• **TASK PROMPT**
Lines that contain the string "Quentin" are the ones to list; copy all of them from the records.

• **SUPPLIED DATA**
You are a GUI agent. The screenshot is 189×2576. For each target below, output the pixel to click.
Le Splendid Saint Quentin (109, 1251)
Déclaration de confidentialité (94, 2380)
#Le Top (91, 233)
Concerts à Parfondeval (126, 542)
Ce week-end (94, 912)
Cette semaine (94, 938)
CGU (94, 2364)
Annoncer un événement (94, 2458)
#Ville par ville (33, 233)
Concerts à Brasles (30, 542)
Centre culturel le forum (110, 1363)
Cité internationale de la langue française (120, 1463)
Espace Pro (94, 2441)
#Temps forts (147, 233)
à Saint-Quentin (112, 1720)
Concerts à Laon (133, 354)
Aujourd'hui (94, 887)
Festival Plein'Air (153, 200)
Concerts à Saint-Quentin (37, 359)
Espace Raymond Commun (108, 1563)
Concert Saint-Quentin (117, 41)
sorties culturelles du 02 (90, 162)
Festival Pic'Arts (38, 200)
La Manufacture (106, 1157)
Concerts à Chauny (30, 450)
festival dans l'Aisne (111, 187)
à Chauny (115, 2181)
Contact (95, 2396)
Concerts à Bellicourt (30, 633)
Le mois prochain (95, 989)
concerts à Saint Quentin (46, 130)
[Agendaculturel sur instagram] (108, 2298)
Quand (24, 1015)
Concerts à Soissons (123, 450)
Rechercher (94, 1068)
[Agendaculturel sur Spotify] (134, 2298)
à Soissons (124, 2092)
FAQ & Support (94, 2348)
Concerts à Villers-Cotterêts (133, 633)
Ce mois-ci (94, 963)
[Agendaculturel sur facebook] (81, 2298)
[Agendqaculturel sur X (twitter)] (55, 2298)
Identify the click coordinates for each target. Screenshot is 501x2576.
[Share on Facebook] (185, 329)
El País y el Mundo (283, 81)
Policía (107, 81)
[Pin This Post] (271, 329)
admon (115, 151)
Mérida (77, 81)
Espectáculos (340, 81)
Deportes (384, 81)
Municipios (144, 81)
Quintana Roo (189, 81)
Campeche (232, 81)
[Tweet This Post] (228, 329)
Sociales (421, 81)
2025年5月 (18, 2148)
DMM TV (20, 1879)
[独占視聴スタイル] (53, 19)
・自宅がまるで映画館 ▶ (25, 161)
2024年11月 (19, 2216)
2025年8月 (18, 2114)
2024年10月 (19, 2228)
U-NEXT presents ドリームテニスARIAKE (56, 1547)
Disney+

• **YOUR SOLUTION**
Le Splendid Saint Quentin (109, 1251)
à Saint-Quentin (112, 1720)
Concerts à Saint-Quentin (37, 359)
Concert Saint-Quentin (117, 41)
concerts à Saint Quentin (46, 130)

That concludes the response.